Michael’s Frozen Custard on Monroe Street to close after owner’s spouse denied visa

by | Aug 28, 2019 | 0 comments

The husband of Michael’s Frozen Custard owner Michael Dix is the latest victim of the Trump Administration’s ongoing crackdown against immigrants.

Sergio De La O Hernandez has been running the day-to-day operations at the local chain’s Monroe Street location since the two were married in 2015. Hernandez had already been living in the United States for over 30 years, having arrived without documentation to seek work. He has lived in Wisconsin ever since, has no criminal record, and has a college-age daughter living in the country.

When Hernandez returned to Mexico in August for a visa interview, he was denied that and re-entry to the U.S. Dix had sponsored Hernandez so that he could obtain legal status. After the request was denied, the couple filed a waiver to excuse the years Hernandez spent in the U.S. without authorization and to show there would be undue hardship for Dix if Hernandez could not return. Their attorney, Jessica Slind, said that waiver was denied Aug. 14, and she plans to file an appeal within the 30-day time frame.

Meanwhile, Dix has said that he intends to stay with Hernandez in Mexico and that the Monroe Street location of the business, which has seen significant decline since Hernandez was forced to leave, will close Sept. 9. The custard and burger joint has been a fixture in the near west side neighborhood for 33 years

“My separation from Sergio has been extremely painful for both of us and has been disastrous for my business,” Dix said in a statement.
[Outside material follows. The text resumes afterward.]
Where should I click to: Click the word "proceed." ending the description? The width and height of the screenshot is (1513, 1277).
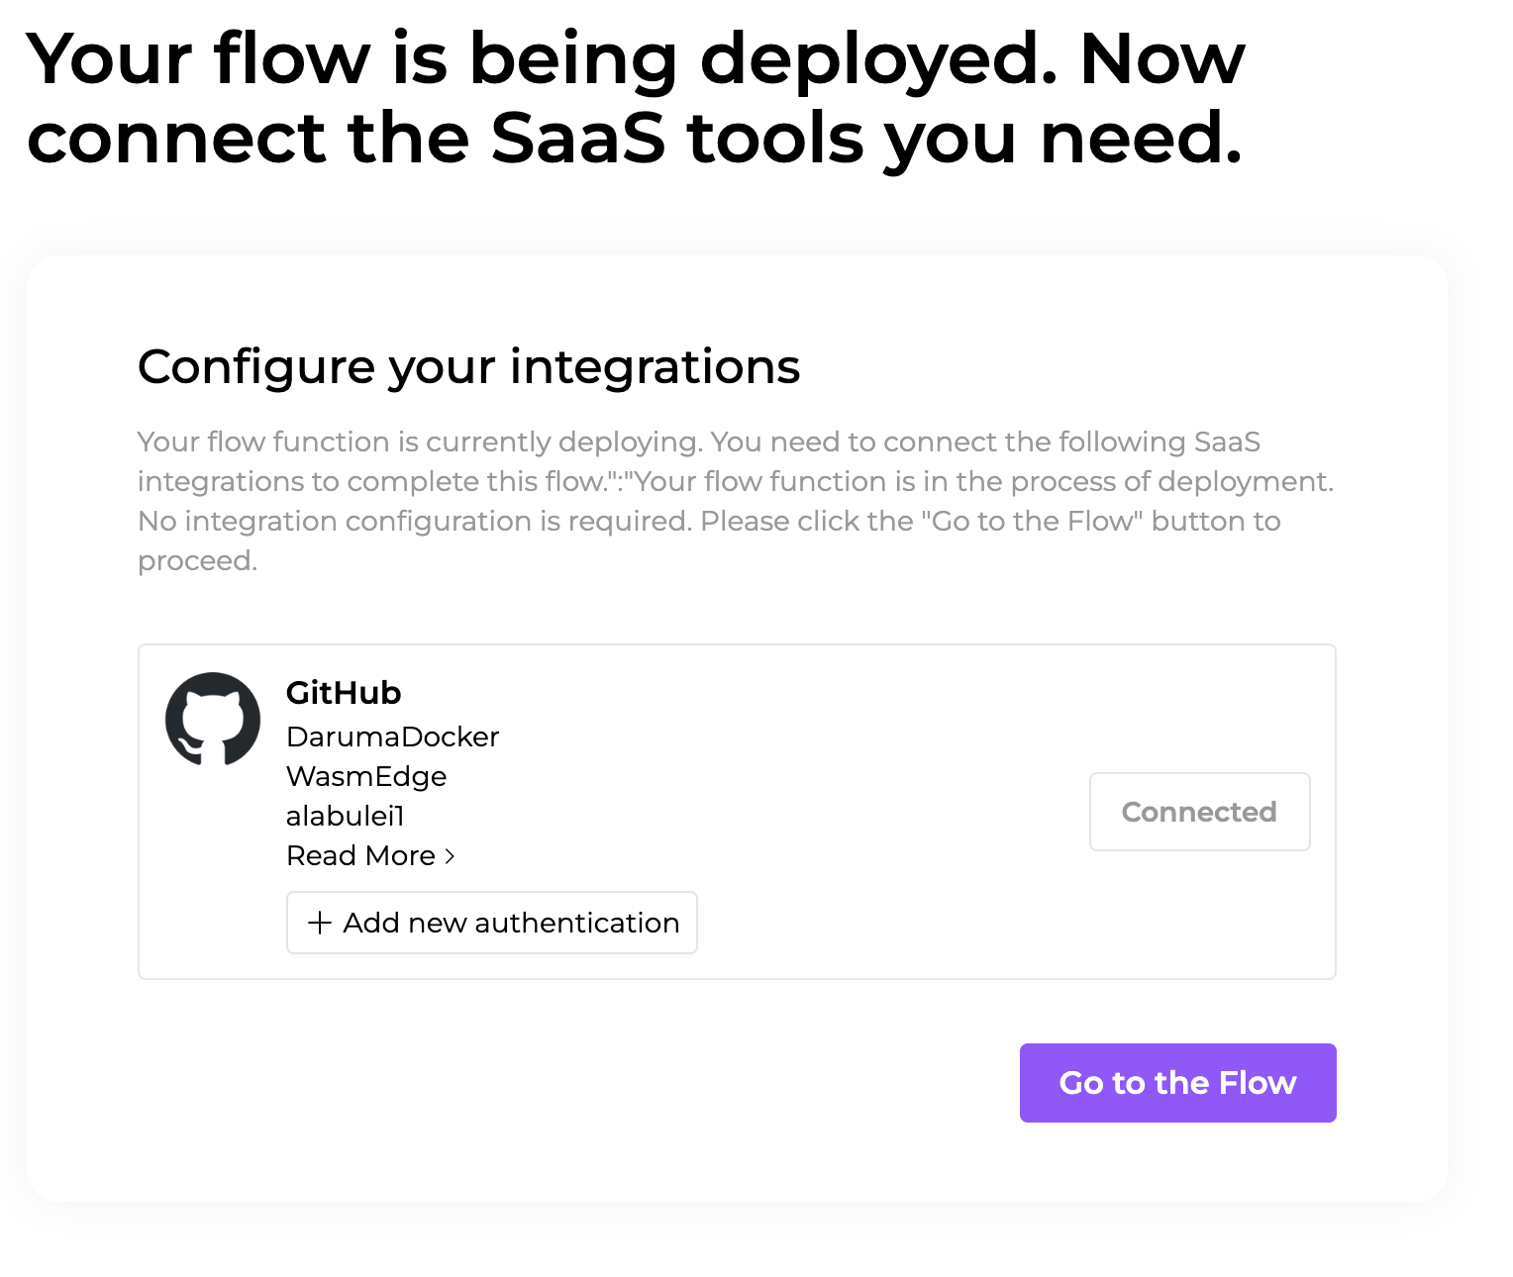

“His hardship waiver should have been approved,” Slin told the Wisconsin Examiner, “We were shocked. I’ve submitted cases far less compelling than this and got approvals. So for this case be denied, I was not prepared for that.

Slin also cites concerns for Dix’s physical and mental health, which have been delicate especially since he began having to travel back and forth from the U.S. to Mexico to see his husband. There are also concerns about their safety as they’re forced to remain in a country where the environment for LGBTQ people is especially dangerous.

Meanwhile, residents of the Monroe Street neighborhood are shocked by the decision to bar Hernandez from returning to his home and the impending closure of the business.

“They were good neighbors,” longtime neighbor Janine Frank told the Wisconsin Examiner. “I hope it makes people think about how immigration affects all of us.”